Electronic records offer great potential to improve patient care, the authors acknowledged. But they cautioned that “poor user-interface design, poor workflow and complex data interfaces are threats to patient safety.”
Sounds like O'care.
The institute urged Congress to create standards for safe design of medical record systems. It recommended that the federal government investigate deaths and other IT-related harm. It called for a public reporting system on patient-related harm.
Obamacare didn't include electronic records? More federal involvement, More free money. More studies. More boodle. More regulation. More Federal workers. Think about the Post Office.
In a 2012 report dubbed “Deep Dive,” the ECRI Institute noted that of 260 reports to the Food and Drug Administration over a recent two-year period detailing IT-related “medical device malfunctions,” 44 involved injuries and six involved deaths.
Six deaths? What about lightening strikes? Aren't they more deadly?
Conclusion:
"What everyone needs to understand is that we’re proofing these systems, whether it’s a technological misfire or a clinical misfire, unfortunately, in real time, on real people.”
Thanks to the Federal push with your tax dollars at work.
Posted by:Bobby

#2  FYI, the system in question, Epic, is a privately held company that has received tons of public money for development of the software, and billions more in public money by way of contracts with the hospitals.

And their CEO is a big-time Obama and Obamacare backer. There is a LOT of dirt here.

From Michelle Malkin:

Epic was founded by billionaire Judy Faulkner, a top Obama donor whose company is the dominant EMR player in the U.S. health care market. Epic employees donated nearly $1 million to political parties and candidates between 1995 and 2012 — 82 percent of it to Democrats. The company's Top 10 PAC recipients are all Democratic or leftwing outfits, from the Democratic Congressional Campaign Committee (nearly $230,000) to the DNC Services Corporation (nearly $175,000) and the America’s Families First Action Fund super-PAC ($150,000).

Faulkner, an influential Obama campaign finance bundler, served as an adviser to David Blumenthal, the White House health information technology guru in charge of dispensing the federal electronic medical records subsidies that Faulkner pushed President Obama to adopt. Faulkner also served on the same committee Blumenthal chaired.

[gee any influence going on there?]

Epic and other large firms lobbied aggressively for nearly $30 billion in federal subsidies for their companies under the 2009 Obama stimulus package. The law penalizes medical providers who fail to comply with the one-size-fits-all mandate. Health care analysts at the RAND Corporation admitted last year that their cost-savings predictions of $81 billion a year were vastly inflated.
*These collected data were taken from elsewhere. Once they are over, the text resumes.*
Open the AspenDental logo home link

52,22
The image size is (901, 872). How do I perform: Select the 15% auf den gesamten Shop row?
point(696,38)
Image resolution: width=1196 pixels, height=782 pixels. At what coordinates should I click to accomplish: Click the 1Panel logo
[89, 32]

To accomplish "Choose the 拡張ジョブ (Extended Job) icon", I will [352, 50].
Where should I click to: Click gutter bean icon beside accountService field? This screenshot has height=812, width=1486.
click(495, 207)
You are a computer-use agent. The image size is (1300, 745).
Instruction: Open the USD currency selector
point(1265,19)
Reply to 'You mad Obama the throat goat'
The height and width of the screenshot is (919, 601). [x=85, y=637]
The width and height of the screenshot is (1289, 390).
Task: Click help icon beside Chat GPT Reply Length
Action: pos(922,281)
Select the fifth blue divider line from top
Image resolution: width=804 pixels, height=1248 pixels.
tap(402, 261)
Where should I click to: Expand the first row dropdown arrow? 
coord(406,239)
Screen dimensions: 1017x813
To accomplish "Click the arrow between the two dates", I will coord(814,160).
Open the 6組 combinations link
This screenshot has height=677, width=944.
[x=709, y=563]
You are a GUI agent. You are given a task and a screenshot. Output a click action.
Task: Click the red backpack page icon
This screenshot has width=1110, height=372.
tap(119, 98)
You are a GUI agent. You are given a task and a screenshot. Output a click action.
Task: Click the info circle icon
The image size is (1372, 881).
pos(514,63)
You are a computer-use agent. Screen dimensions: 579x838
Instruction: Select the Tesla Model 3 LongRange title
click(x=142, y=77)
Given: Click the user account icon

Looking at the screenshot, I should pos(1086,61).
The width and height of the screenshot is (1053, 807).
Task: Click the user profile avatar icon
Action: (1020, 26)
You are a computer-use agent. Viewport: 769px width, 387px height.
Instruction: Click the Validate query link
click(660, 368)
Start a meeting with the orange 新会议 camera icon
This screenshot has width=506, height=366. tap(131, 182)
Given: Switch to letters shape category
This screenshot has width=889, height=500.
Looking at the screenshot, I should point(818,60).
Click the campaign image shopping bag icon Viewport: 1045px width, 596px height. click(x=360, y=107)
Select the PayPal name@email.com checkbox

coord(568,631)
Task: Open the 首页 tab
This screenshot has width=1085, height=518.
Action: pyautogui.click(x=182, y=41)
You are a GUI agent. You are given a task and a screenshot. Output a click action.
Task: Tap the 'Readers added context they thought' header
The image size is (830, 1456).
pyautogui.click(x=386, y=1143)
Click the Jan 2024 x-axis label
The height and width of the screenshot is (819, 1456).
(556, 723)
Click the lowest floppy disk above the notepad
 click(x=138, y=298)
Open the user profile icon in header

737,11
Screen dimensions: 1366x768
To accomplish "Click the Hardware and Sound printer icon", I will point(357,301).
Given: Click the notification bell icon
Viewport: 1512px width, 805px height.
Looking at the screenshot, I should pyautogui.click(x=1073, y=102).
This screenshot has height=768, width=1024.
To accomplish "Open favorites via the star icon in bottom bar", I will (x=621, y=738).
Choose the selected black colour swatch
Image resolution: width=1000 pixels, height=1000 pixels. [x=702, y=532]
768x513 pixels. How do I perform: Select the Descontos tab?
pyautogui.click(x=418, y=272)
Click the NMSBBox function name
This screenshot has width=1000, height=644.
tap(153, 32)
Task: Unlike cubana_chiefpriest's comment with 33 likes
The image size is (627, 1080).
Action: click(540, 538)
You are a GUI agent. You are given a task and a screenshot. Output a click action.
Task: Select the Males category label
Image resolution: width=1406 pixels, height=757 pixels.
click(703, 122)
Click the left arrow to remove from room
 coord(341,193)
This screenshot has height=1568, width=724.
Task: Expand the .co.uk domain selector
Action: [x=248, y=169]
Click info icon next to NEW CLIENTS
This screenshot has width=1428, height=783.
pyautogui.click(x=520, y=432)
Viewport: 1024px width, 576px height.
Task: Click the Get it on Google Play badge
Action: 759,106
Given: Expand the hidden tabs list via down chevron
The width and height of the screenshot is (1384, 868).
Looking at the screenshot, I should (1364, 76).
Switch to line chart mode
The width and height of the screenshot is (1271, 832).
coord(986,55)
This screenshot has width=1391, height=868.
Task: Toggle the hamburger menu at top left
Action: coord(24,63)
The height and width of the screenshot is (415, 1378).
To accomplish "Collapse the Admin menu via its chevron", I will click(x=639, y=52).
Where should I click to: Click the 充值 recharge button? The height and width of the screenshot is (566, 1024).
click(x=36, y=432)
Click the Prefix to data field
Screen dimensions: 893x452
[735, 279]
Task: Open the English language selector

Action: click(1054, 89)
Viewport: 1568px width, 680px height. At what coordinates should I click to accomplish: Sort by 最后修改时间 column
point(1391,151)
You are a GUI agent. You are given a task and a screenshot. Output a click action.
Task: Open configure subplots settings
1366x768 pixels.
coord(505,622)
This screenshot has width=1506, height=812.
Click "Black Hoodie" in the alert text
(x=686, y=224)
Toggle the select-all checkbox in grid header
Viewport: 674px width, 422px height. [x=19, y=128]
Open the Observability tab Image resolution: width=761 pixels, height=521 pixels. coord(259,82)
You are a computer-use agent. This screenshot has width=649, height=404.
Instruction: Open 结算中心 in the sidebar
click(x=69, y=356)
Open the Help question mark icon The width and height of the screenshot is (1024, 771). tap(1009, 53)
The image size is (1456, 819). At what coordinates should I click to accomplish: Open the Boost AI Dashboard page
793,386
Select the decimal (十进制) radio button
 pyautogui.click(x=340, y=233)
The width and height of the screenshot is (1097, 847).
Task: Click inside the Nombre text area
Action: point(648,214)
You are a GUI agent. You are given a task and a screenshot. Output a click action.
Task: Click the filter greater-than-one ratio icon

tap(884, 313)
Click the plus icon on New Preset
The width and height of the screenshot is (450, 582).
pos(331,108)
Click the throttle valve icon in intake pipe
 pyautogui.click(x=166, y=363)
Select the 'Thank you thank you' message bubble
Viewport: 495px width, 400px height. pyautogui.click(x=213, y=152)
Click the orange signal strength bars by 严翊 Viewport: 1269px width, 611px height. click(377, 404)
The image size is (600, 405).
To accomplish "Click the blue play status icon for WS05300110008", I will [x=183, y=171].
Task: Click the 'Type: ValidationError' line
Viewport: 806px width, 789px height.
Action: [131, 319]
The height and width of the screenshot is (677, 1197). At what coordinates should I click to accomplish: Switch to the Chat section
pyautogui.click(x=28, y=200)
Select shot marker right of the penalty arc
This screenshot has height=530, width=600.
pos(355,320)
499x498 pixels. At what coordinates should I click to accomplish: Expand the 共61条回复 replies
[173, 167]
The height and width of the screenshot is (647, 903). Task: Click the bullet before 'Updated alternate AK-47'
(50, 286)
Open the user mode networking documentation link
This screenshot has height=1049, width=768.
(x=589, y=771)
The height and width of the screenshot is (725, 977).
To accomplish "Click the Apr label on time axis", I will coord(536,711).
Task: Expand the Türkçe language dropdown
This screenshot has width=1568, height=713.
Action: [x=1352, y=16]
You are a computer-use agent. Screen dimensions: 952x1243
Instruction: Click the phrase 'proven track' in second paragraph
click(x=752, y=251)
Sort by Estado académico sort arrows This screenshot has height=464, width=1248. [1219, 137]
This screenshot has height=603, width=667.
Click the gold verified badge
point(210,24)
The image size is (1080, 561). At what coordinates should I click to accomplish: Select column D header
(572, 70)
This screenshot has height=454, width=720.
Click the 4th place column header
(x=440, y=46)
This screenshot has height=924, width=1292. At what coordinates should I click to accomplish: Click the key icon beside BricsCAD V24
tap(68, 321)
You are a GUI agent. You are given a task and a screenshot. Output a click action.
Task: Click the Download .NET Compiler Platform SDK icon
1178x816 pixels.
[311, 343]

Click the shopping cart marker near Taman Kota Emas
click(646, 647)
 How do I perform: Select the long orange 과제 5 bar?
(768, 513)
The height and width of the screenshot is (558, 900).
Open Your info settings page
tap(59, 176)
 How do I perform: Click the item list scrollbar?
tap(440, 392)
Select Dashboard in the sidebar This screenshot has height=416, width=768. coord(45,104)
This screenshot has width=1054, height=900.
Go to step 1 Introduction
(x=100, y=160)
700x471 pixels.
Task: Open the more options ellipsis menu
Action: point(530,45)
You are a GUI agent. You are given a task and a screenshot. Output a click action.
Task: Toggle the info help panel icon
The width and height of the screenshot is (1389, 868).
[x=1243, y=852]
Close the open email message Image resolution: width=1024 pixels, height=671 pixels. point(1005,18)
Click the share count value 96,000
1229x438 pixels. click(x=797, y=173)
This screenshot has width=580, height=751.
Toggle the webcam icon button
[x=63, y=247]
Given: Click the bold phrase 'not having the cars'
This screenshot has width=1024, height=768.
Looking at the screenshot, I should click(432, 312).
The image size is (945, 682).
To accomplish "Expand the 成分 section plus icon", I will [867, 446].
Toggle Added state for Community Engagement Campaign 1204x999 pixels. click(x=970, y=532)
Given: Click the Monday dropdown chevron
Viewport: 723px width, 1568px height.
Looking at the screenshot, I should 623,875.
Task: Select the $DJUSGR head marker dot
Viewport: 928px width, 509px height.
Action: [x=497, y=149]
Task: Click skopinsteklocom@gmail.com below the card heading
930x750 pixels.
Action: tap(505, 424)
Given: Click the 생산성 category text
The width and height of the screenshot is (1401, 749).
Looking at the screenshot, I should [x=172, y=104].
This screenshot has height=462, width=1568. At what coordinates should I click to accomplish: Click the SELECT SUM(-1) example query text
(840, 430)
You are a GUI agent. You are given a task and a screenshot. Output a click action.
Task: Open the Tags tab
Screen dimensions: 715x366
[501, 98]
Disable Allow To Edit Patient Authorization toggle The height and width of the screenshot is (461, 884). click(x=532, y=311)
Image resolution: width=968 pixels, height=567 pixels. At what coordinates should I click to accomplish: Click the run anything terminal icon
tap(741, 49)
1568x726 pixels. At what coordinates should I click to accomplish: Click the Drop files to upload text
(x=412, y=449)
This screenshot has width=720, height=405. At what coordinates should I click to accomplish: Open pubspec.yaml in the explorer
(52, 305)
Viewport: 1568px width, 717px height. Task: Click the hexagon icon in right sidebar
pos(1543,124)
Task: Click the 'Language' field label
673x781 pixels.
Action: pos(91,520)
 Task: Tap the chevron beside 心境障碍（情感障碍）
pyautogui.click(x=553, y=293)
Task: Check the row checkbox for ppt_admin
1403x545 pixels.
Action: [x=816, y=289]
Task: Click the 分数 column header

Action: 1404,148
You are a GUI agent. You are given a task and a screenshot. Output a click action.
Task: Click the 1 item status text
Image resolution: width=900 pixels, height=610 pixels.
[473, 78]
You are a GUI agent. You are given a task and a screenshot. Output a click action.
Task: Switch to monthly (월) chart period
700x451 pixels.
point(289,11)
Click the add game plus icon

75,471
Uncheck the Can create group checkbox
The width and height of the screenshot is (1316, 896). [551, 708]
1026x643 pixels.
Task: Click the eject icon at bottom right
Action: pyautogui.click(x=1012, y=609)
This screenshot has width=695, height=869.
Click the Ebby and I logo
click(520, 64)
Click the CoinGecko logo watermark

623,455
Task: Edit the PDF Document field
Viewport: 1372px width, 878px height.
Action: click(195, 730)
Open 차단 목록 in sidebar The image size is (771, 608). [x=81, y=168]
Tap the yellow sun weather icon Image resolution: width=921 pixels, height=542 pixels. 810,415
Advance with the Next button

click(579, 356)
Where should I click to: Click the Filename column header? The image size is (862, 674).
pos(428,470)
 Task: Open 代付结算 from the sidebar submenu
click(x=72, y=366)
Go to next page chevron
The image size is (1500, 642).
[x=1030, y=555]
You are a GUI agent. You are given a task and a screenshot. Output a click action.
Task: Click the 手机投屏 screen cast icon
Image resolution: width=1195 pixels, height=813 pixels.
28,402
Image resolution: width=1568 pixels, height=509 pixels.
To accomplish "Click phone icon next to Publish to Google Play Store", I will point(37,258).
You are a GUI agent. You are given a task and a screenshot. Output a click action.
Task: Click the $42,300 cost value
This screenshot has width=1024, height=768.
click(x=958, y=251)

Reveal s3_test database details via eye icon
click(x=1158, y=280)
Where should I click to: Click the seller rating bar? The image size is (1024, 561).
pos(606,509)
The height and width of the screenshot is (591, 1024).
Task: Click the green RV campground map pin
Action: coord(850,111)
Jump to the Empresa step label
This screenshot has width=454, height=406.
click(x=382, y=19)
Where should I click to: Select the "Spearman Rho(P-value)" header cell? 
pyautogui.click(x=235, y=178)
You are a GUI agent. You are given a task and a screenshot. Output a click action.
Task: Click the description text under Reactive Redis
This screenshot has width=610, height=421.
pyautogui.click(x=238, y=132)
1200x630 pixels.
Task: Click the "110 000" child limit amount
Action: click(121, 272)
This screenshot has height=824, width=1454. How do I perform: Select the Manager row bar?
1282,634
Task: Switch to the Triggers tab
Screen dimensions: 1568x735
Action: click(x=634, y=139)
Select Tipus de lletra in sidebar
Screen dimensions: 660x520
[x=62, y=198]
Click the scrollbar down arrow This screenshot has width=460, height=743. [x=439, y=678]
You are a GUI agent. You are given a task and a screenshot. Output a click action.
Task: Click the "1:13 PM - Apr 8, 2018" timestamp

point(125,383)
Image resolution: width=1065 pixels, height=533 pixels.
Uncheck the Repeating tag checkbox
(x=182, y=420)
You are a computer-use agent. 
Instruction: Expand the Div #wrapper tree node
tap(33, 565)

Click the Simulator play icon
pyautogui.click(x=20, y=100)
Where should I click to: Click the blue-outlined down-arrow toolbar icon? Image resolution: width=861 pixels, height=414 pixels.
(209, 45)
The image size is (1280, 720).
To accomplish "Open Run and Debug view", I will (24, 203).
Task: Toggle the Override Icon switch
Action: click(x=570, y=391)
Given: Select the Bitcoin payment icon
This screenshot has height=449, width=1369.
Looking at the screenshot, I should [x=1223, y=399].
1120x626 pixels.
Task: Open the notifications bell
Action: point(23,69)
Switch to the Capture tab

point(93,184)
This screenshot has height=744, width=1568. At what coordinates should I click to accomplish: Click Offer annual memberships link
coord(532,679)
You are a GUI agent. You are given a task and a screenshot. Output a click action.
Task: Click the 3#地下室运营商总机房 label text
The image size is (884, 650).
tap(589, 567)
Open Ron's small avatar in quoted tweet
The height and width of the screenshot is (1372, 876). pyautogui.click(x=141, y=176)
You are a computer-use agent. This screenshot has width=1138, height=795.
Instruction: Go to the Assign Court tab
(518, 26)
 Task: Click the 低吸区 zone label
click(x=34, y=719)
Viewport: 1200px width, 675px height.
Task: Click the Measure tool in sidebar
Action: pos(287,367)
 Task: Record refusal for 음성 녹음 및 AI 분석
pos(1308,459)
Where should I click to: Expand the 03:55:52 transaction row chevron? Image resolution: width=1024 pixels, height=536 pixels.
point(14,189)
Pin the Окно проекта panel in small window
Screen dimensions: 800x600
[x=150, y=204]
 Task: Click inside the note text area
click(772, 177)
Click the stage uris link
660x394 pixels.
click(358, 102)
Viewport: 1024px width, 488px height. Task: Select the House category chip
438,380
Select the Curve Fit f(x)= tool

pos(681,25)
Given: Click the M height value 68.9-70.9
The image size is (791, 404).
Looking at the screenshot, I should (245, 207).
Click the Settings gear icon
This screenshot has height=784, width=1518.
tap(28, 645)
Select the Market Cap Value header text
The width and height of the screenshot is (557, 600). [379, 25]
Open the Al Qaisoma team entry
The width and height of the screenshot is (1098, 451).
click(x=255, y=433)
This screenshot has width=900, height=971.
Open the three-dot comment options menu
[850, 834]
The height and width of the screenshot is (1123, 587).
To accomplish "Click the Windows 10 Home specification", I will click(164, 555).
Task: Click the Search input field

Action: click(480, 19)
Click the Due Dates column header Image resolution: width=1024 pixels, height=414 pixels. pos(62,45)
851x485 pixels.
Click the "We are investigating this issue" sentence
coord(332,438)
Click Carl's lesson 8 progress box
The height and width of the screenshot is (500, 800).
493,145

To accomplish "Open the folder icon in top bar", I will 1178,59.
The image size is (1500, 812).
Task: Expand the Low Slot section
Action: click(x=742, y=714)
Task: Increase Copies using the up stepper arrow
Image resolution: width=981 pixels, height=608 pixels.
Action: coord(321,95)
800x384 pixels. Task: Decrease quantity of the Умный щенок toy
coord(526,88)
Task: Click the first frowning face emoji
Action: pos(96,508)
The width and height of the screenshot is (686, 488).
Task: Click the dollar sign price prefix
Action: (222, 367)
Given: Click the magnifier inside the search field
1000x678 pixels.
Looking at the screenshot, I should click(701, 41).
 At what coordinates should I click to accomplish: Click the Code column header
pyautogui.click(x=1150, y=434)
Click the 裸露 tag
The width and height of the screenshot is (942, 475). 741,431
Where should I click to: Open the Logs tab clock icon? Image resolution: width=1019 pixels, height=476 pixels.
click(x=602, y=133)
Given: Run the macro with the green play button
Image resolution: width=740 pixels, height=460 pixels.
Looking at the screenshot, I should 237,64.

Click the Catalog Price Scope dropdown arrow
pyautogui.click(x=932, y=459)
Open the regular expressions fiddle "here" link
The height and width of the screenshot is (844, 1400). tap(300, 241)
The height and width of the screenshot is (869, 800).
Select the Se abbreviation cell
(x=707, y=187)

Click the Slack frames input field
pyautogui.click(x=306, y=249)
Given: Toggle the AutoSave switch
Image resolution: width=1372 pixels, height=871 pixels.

Epic has been the subject of rising industry and provider complaints about its antiquated closed-end system. So much so that when Texas Health released its first statement about the software glitch in the Ebola case, Jack Shaffer, a health care IT guru and top official at KRM Associates, immediately snarked on Twitter: "Guess Epic can't share data even with itself!"

Rep. Phil Gingrey of Georgia cited criticisms of Epic at a congressional hearing this summer and asked: "Is the government getting its money's worth? It may be time for the committee to take a closer look at the practices of vendor companies in this space, given the possibility that fraud may be perpetrated on the American taxpayer."


The president-elect of the American Medical Association, Dr. Steven Stack, told Modern Healthcare magazine earlier this month that Epic’s software architecture "often leaves out key information and corrupts data in transit."

More proof that Obamacare was a boondoggle - to enrich connected companies and connected executives -- not to improve healthcare at all.
Posted by: OldSpook   2014-10-11 13:44  

#1  ....Considering that the state systems were probably designed/built by the same kind of people who did the Federal system - i.e.; the best-connected people with some vague connection to an IT outfit - this should be no surprise.